In the speech, Mosk chided President Reagan for his stance on school prayer and criticized Atty. Gen. Edwin Meese III for his repeated attacks on the U.S. Supreme Court’s ruling in Miranda vs. Arizona, which requires police to warn suspects of their rights to silence and counsel. A recent Justice Department report urged an all-out legal assault on the 1966 decision.

“With the roll of drums and the blaring of bugles, Atty. Gen. Meese has led a frontal charge against that bulwark of the Warren Court era,” Mosk said. “Will the Supreme Court capitulate?”

Over the years, the high court has steadily narrowed the scope of the 21-year old ruling but left its basic requirements intact. But if the justices do decide to abandon the rule altogether, “many, if not most, states will adhere to the state rules which they adopted to conform to Miranda,” Mosk predicted.

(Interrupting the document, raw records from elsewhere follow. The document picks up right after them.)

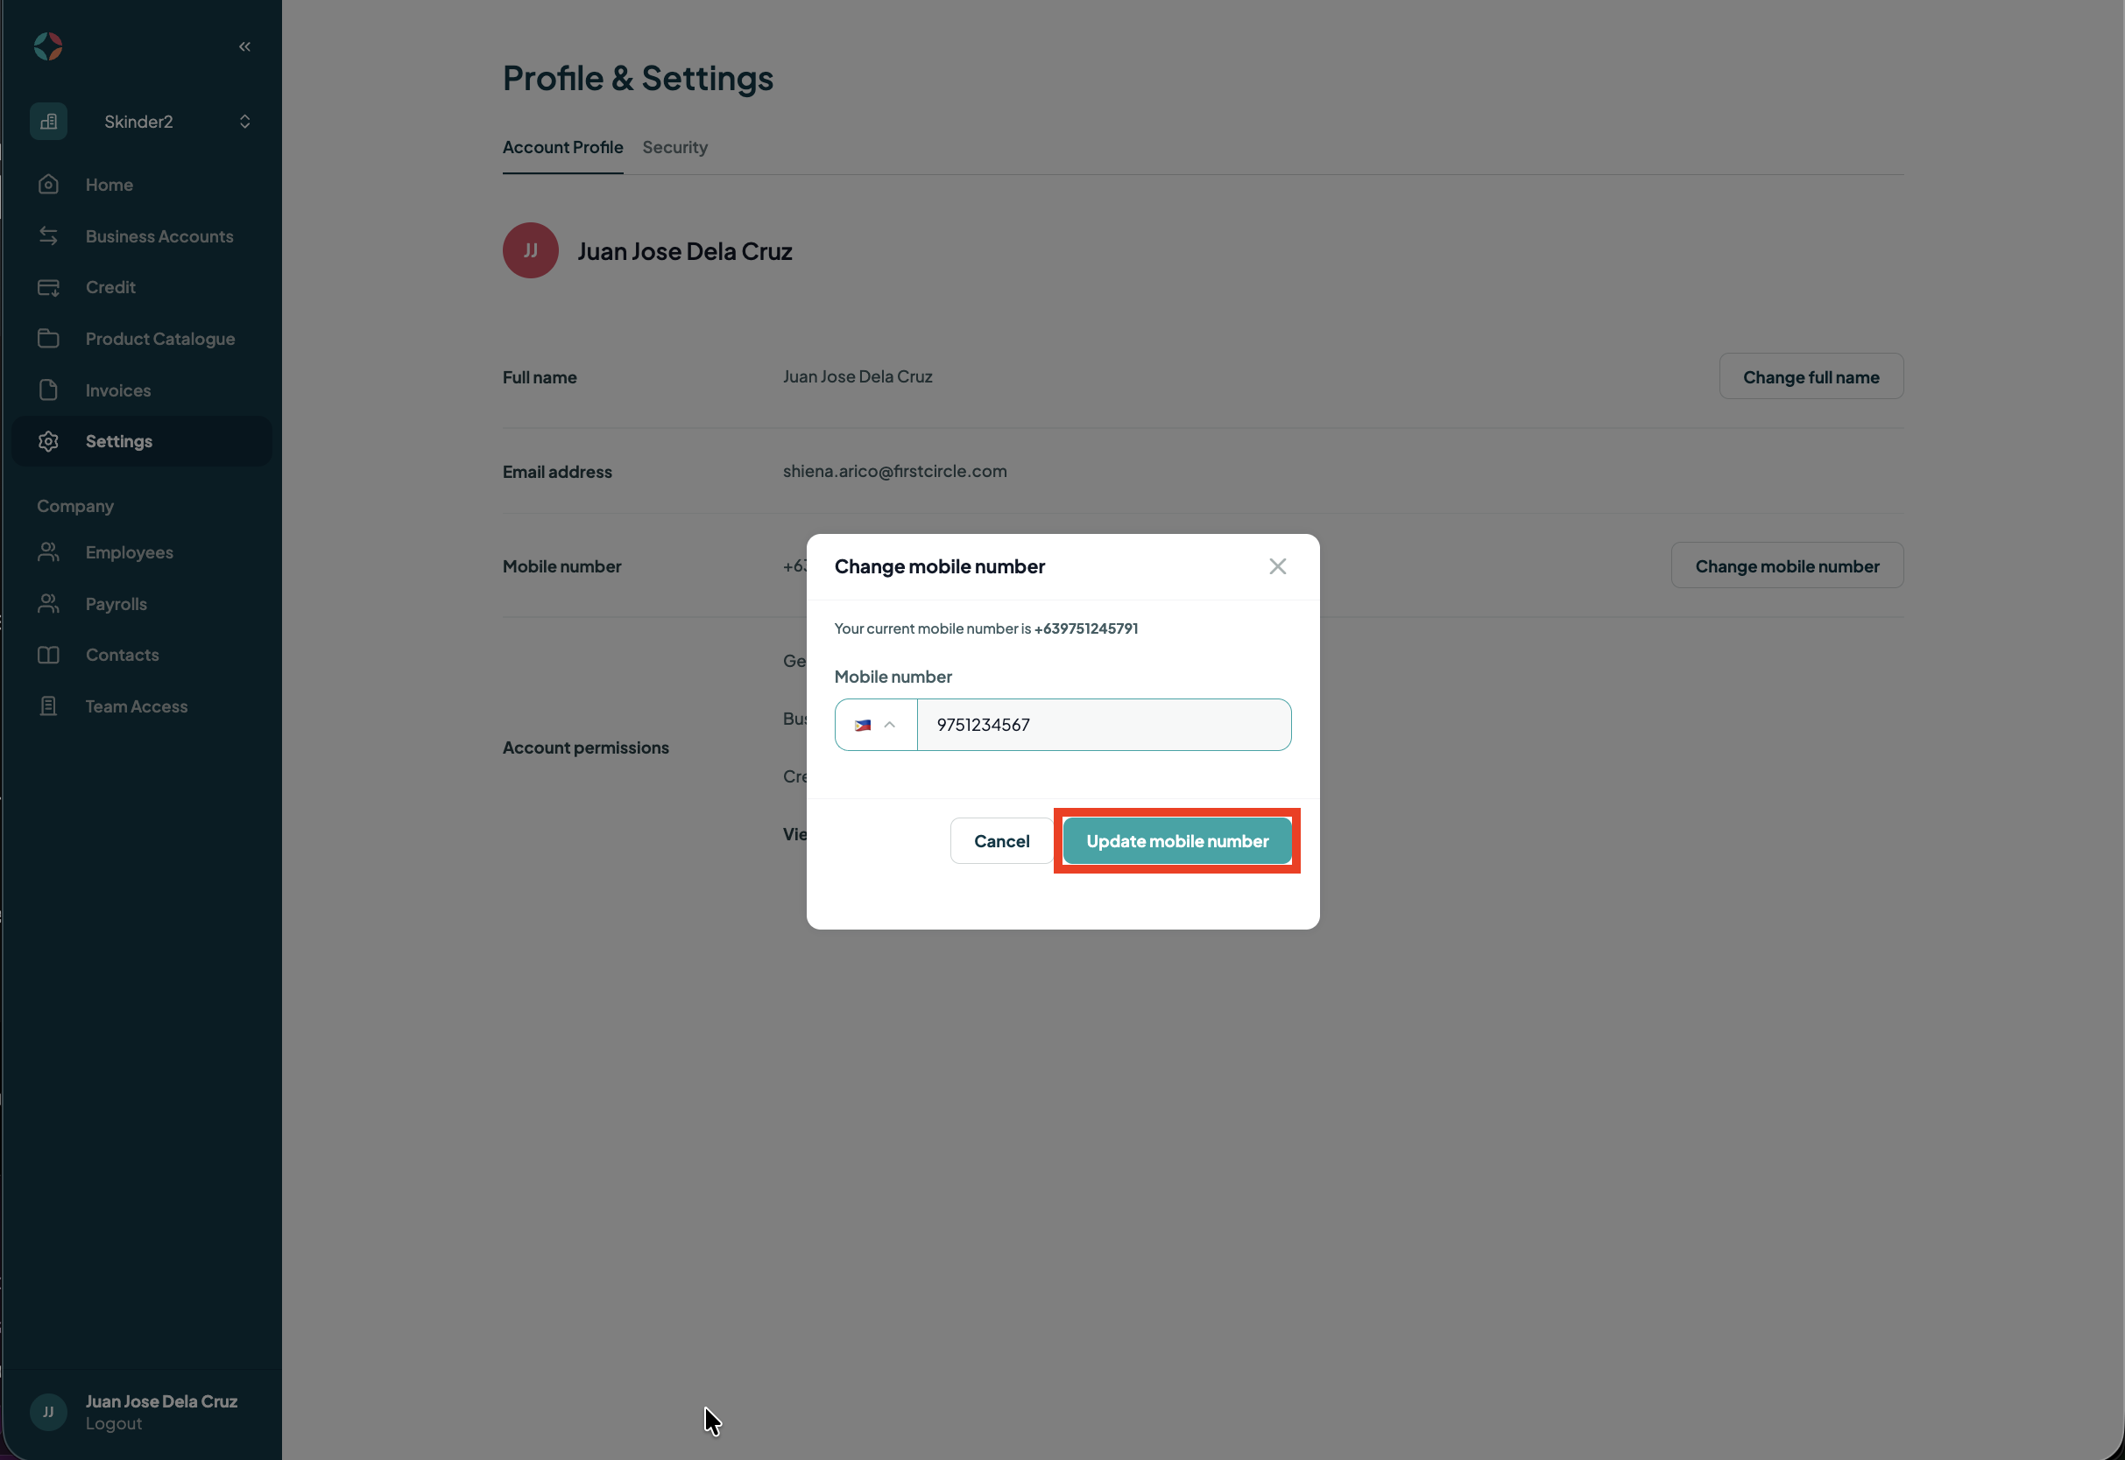Open the Philippines flag country code dropdown
The image size is (2125, 1460).
click(x=876, y=725)
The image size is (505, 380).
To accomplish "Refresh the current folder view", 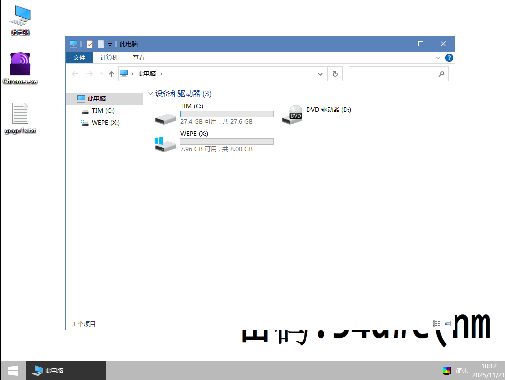I will (335, 74).
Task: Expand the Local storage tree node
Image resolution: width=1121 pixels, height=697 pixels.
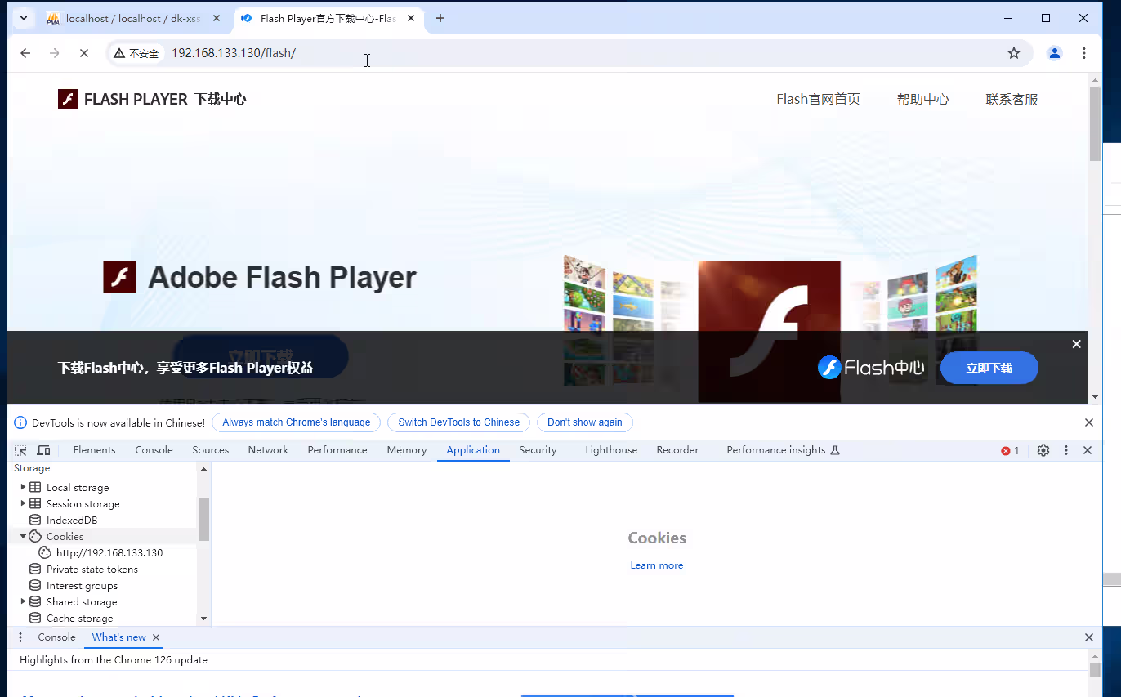Action: pos(23,487)
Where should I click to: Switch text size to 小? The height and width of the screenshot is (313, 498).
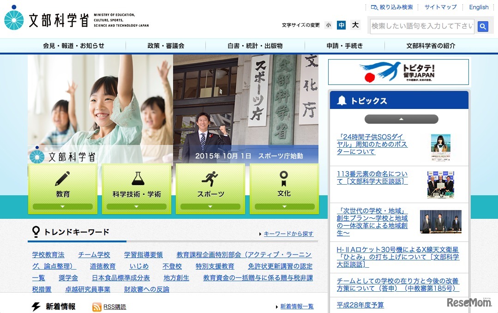[x=328, y=25]
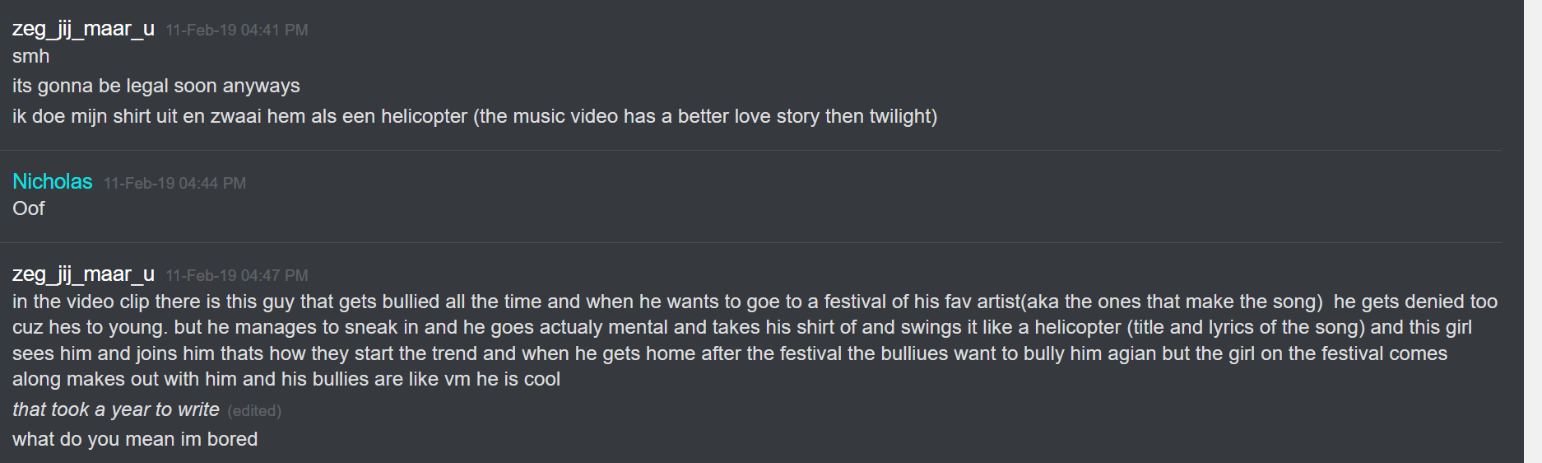Click the 11-Feb-19 04:41 PM timestamp
Image resolution: width=1542 pixels, height=463 pixels.
tap(237, 30)
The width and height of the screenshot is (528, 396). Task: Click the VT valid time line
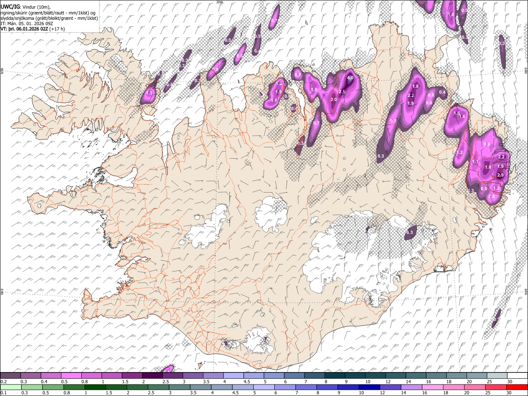(33, 29)
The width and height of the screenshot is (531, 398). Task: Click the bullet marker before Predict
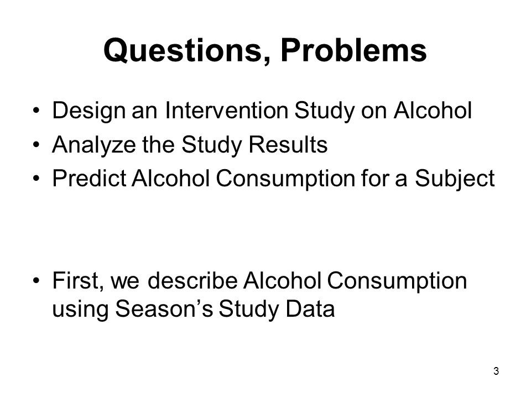pyautogui.click(x=37, y=179)
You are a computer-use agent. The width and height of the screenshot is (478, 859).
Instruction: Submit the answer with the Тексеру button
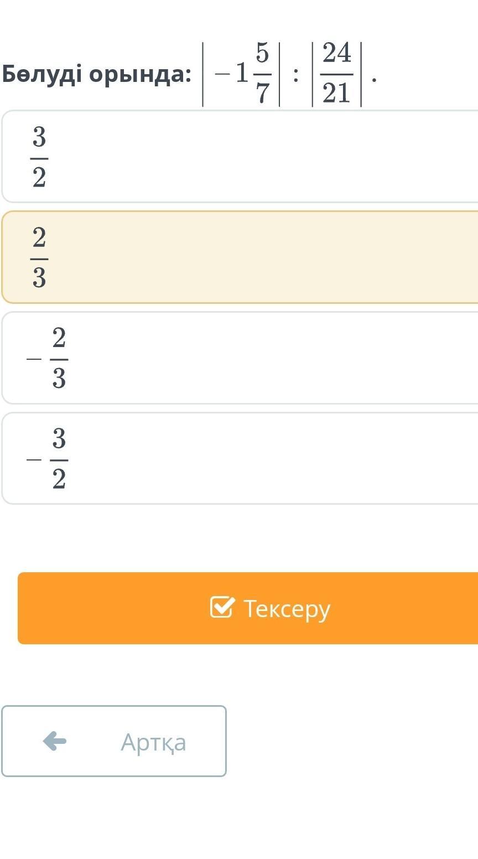pyautogui.click(x=248, y=608)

“It has taken two decades, but law enforcement officers in the states have become reconciled to giving appropriate warnings to suspects,” he said. “And trial judges understand they must reject statements obtained from defendants who were not warned.”

More Liberal Stands

Mosk pointed out that several state courts in the nation have adopted more liberal interpretations of the rule than required by the high court.

For example, he said, California, Hawaii and Texas all bar the use of improperly obtained confessions to challenge the truthfulness of a defendant who testifies at trial, even though the U.S. Supreme Court has held that such statements are admissible for impeachment purposes.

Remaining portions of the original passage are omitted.